In reviewing Pool D I commented on the difficulties that Pacific Island nations have selecting their teams. Only at the time of the Rugby World Cup can these nations have their players long enough to build team work and put the strength and natural skills of these players into a cohesive unit. Tonga fits this scenario just as well as Samoa and Fiji.
Tonga has had its share of successes without ever progressing past the pool stages. In1999 they defeated Italy but then leaked over a hundred points to England in the next game. In 2003 they come within 7 points of Wales in pool play and in 2007 defeated both the USA and island neighbour Samoa but were pushed out of finals contention by England and South Africa.This all points to a gradual maturing of players as they ply their trade in mostly European clubs, better coaching and developing close-knit team spirit so typical of Pacific Island teams.
In 2010 Tonga lost all their Pacific Nation Cup rugby tests against Neighbours Samoa and Fiji, and to Japan.
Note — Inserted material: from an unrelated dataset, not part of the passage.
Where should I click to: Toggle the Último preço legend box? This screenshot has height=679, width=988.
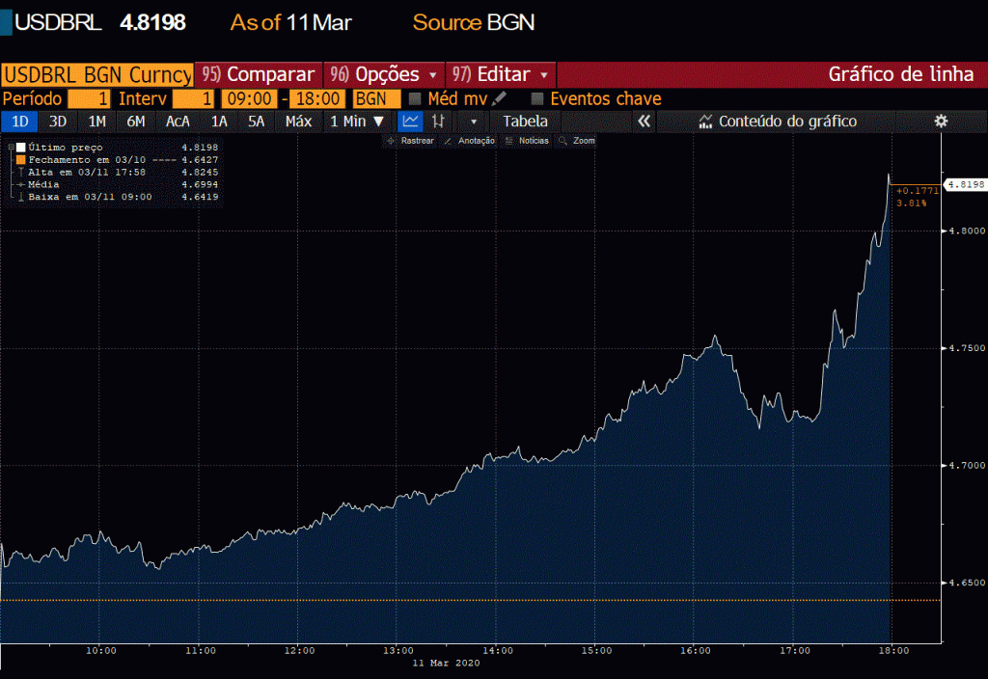(x=20, y=148)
In November they toured Europe playing 'A' sides from 6 Nations countries. That form is not encouraging. Tonga has the 2011 Pacific Nations Cup matches to build towards the Rugby World Cup. It is hoped that they can call upon all the European-based players for that tournament, and then retain them for crucial build up matches before the Cup. If this can happen Tonga could defeat Canada and Japan, and hopefully give New Zealand a fright in the World Cup opening match (what an honour for Tonga who will be supported by a huge Tongan population in Auckland) and shake a few French bones with their typical no-holds-barred island style tackling. It wont be enough however to see the Tongan progress.
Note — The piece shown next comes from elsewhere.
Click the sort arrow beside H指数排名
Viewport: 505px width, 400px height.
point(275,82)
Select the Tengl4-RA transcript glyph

Canada qualified for this Rugby World Cup by being the top America's qualifying team. In recent years they have dominated their southern neighbour the United States. Under New Zealand coach Kieran Crowley the Canadians have developed into a team worthy of a place at the World Cup. Whether they can progress further is doubtful.
Canada has participated in every Rugby World Cup since the first in 1987. They won their first ever World Cup match defeating Tonga 37-4. In 1991 they reached the quarter finals, losing honourably to New Zealand 13-29. In 1995 they defeated Romania but did not progress. In 1999 they defeated Namibia and put up a grand fight against the French but again did not go further. In 2003 their only win was over Tonga whilst 2007 was a disappointment as they manage a 12-12 draw with japan and that was it. So traditionally the Canadians have an edge over Tonga and perhaps a slight one over Japan but wins over those two nations will be about as much as can be expected.
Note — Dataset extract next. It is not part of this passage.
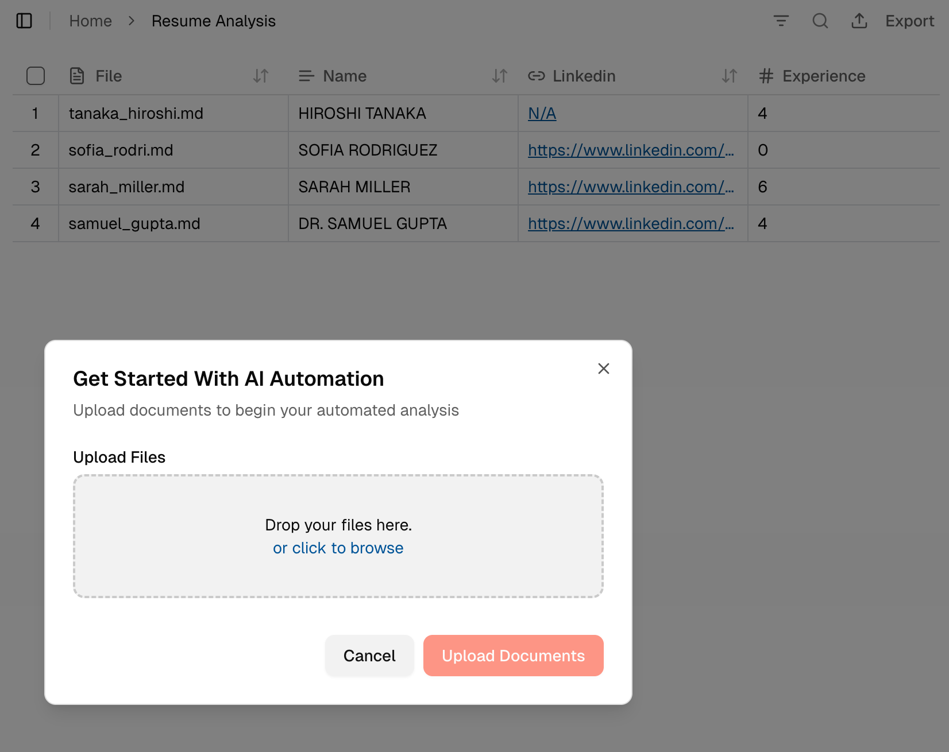Click the search magnifier icon
The image size is (949, 752).
click(x=820, y=21)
Former New Zealand rugby test player and all time great winger John Kirwan has been guiding Japan for the last few years. In 2010 he has established Japan as a most promising rising power in world rugby, certainly totally dominating Asian rugby. After easily accounting for their Asian rivals Japan lost 8-22 to Fiji although defeating eventual cup winner Samoa 31-23. Later in October they crashed 10-13 to a virtual Samoan second XV before walking all over Rugby World Cup newcomers Russia by a crushing 75-3. Unpredictable? Certainly. Capable of upsetting France and New Zealand. Certainly not.
Japan is taking theirr preparations for the World Cup seriously. Whilst its Asia Five Nations Cup rivals wont provide more than training runs, the Japanes have more serious opponents in the World Cp warm up games; playing Italy and then the United States.
At best they could defeated Tonga and Canada but they will hopefully provide some stiff opposition to the French and New Zealanders without being a real threat. Japan still has a long way to go before it can match it with the big teams in world rugby.